Stored data entries
- Opening Delimiter -

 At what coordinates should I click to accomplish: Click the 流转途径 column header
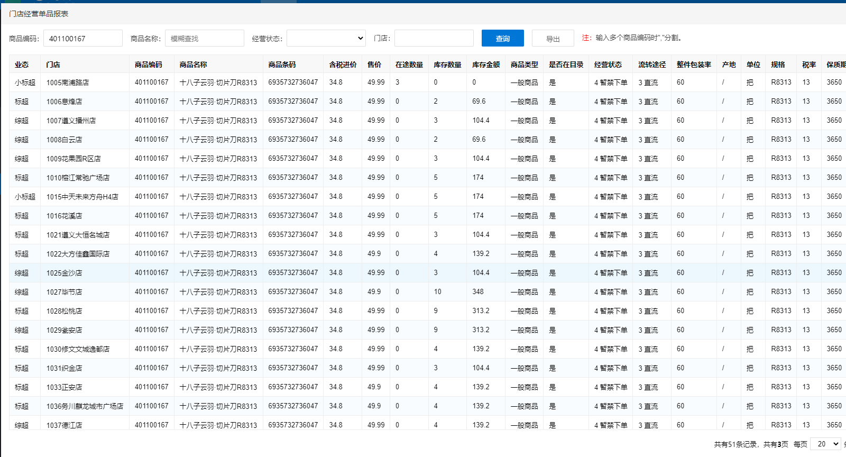click(x=651, y=65)
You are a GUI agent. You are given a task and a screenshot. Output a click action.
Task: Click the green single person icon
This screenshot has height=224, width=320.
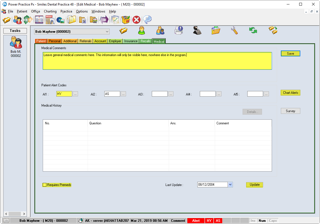142,30
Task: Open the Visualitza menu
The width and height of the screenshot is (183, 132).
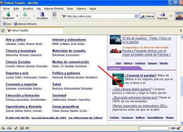Action: click(x=28, y=9)
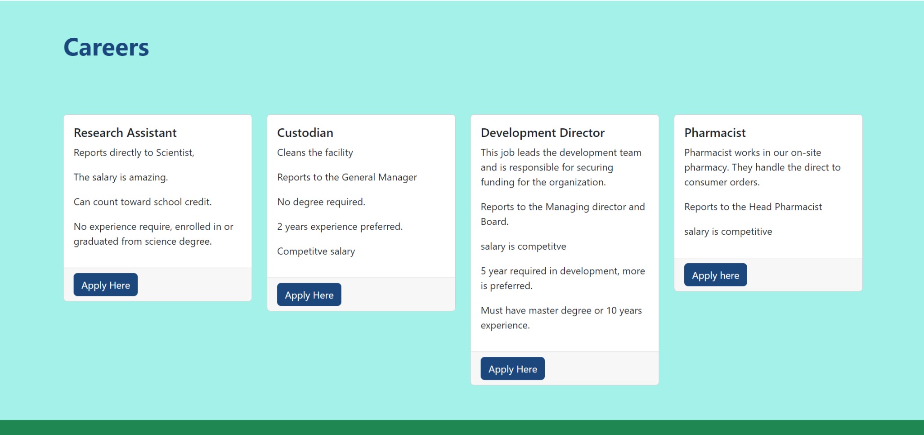Viewport: 924px width, 435px height.
Task: Select 'Reports to the General Manager' text
Action: [x=347, y=177]
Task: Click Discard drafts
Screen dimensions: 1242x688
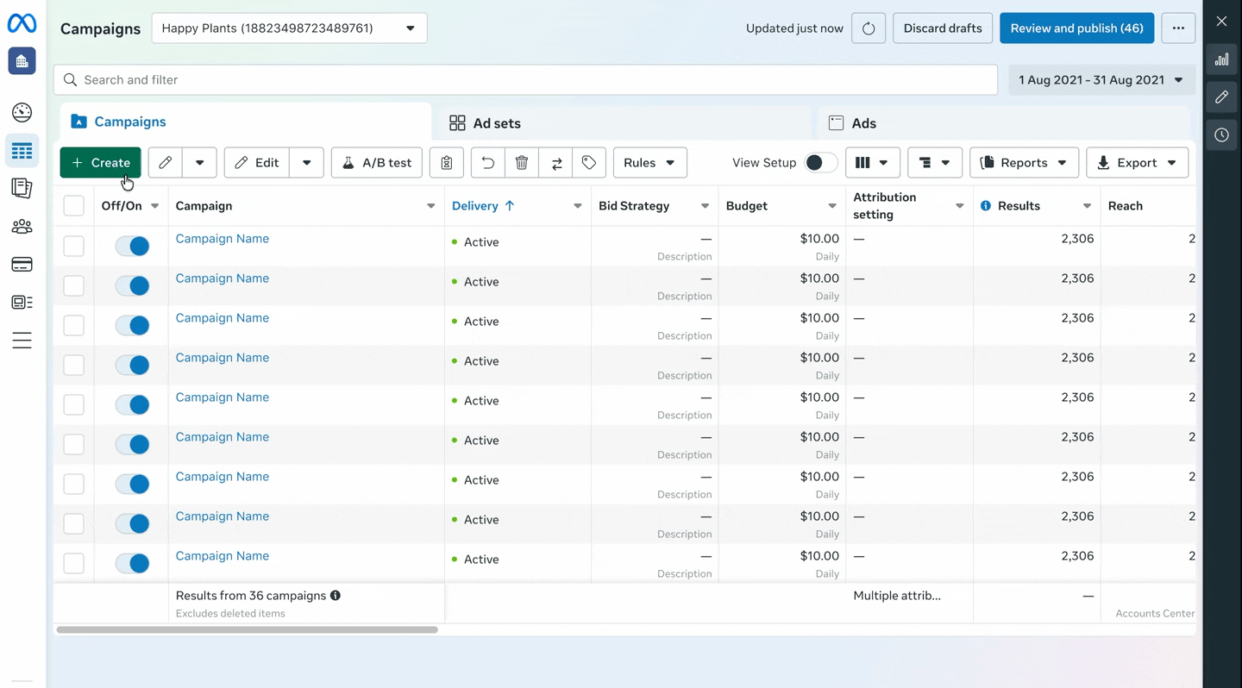Action: [942, 28]
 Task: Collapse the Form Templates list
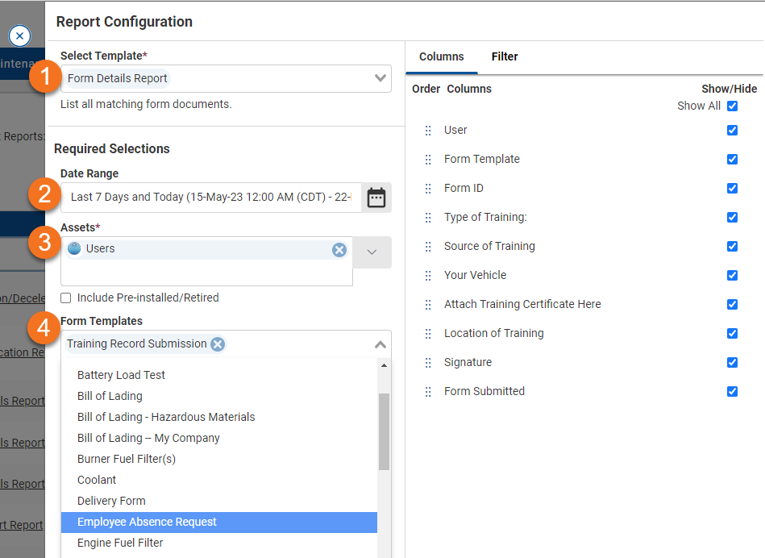point(380,344)
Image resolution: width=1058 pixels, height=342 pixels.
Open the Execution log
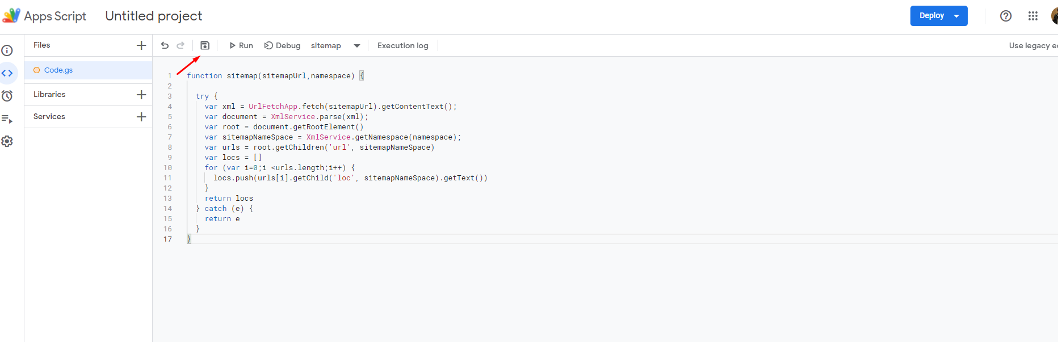coord(402,45)
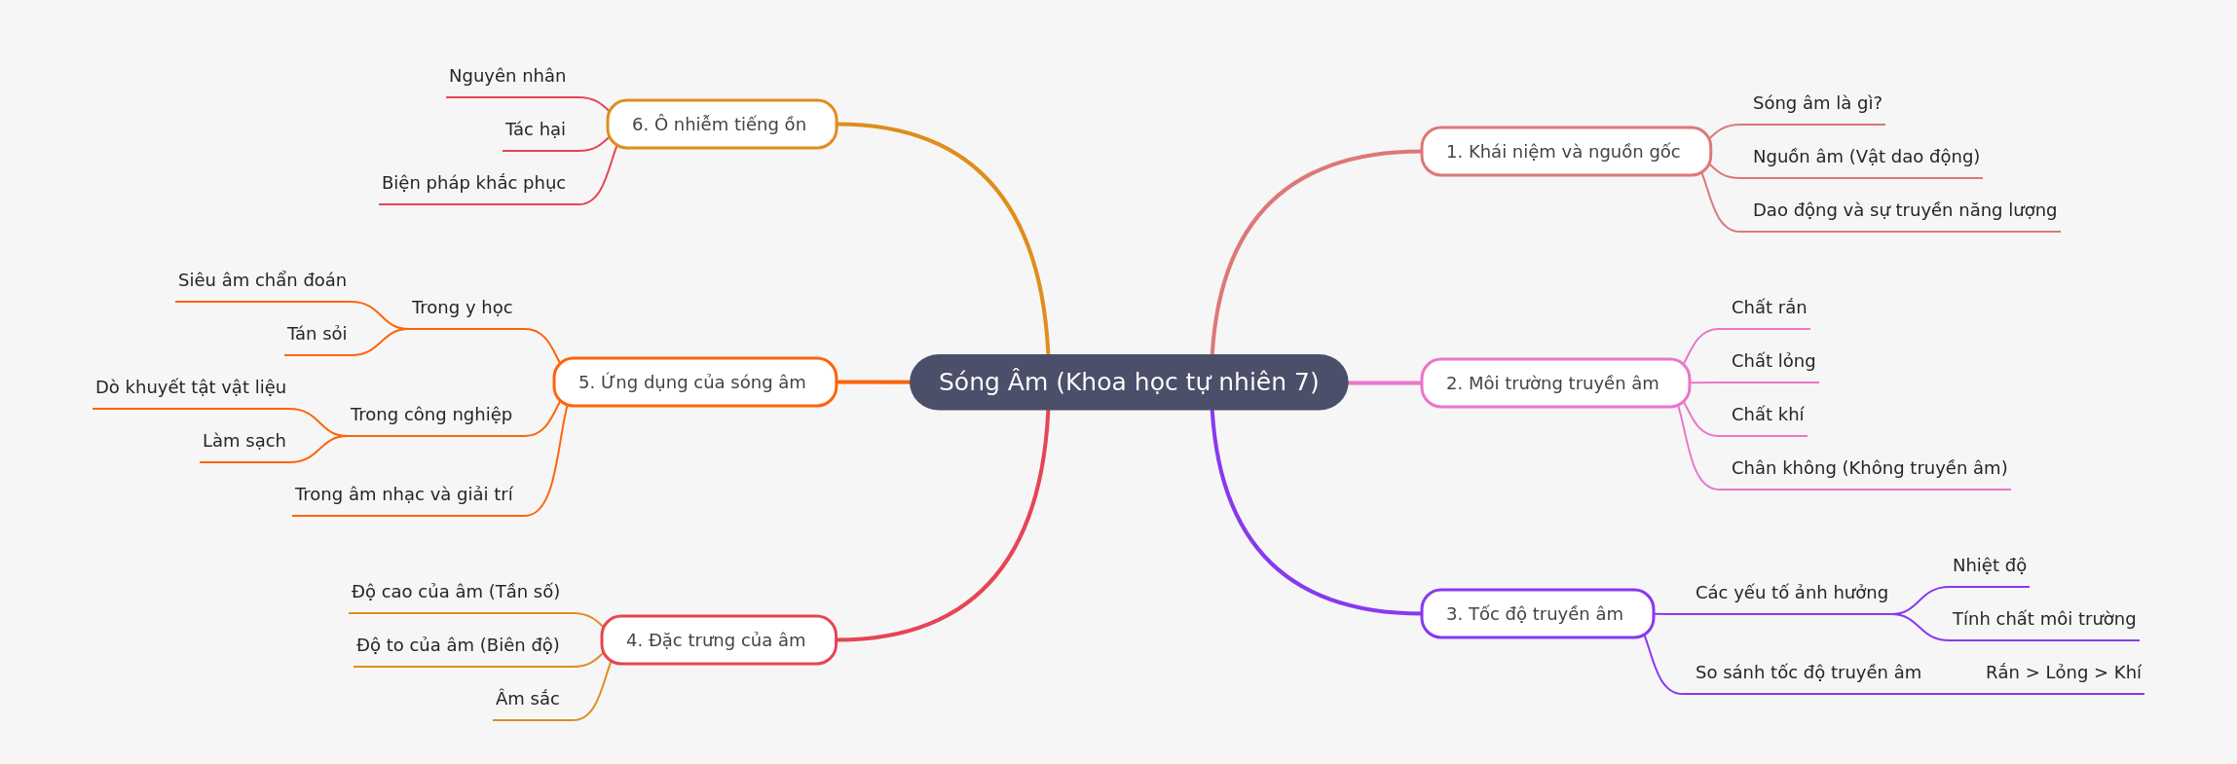Click "Chân không (Không truyền âm)" item
Viewport: 2237px width, 764px height.
1869,468
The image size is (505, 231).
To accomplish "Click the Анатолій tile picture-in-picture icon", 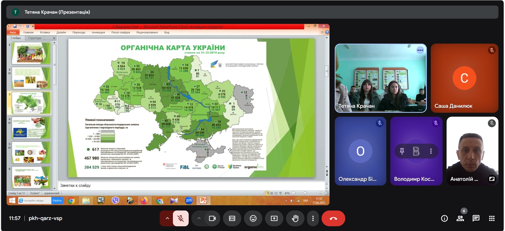I will [492, 179].

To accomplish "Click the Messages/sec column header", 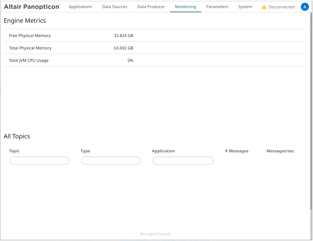I will tap(280, 151).
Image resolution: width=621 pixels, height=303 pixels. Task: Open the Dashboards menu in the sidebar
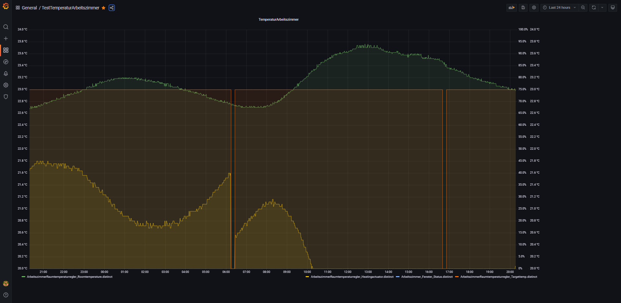[6, 50]
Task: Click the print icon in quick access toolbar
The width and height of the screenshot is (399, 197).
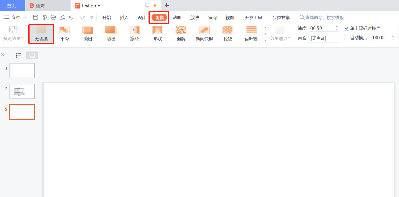Action: (53, 17)
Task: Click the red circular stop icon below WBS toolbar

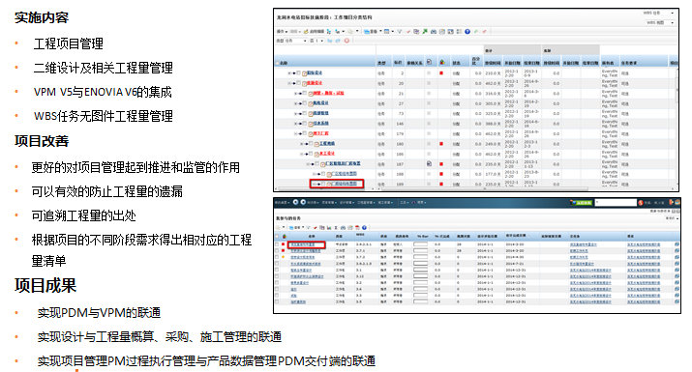Action: [346, 41]
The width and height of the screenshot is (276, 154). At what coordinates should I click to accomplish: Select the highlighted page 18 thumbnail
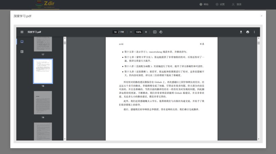click(x=43, y=71)
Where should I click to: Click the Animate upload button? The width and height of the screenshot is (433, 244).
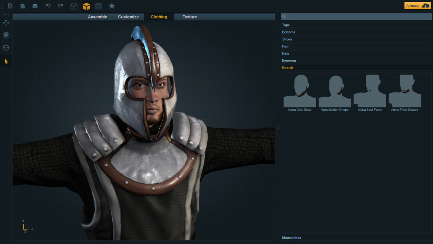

- Closing Delimiter -

### What to work on
Only the lines from the one holding "Task: Click the red" through the end of the data are to be printed, exactly as they stand and with no pictures.

### Reply
Task: Click the red circular stop icon below WBS toolbar

Action: [346, 41]
The width and height of the screenshot is (276, 154). At what coordinates should I click to accomplish: Select the highlighted page 18 thumbnail
click(x=43, y=71)
Where should I click to: Click the Animate upload button? The width and height of the screenshot is (433, 244).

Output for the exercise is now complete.